Goal of the exercise:
Only one stretch of the listing below is wanted. Give it again exactly, from the line with "Open the M功能 function panel" through the line with "Image resolution: width=1698".

++++ Record set ++++

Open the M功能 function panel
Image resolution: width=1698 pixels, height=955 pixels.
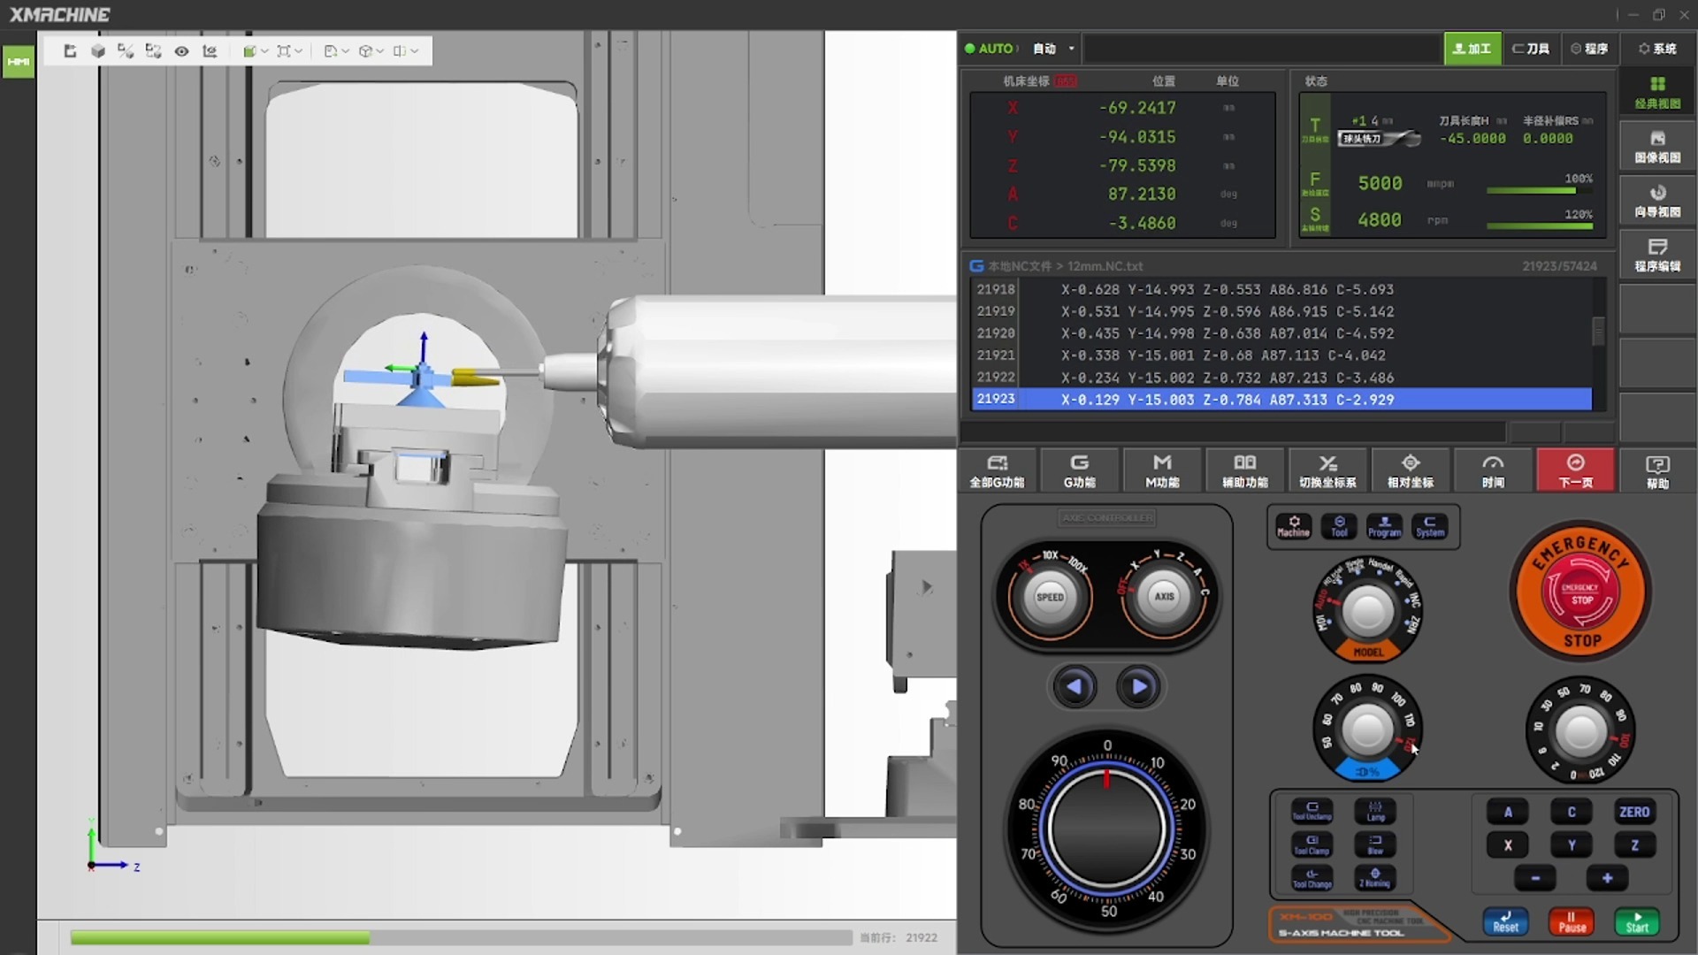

++++
++++ Record set ++++

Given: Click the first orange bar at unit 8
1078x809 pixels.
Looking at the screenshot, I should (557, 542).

++++

Response to the task:
Open the M功能 function panel
Image resolution: width=1698 pixels, height=955 pixels.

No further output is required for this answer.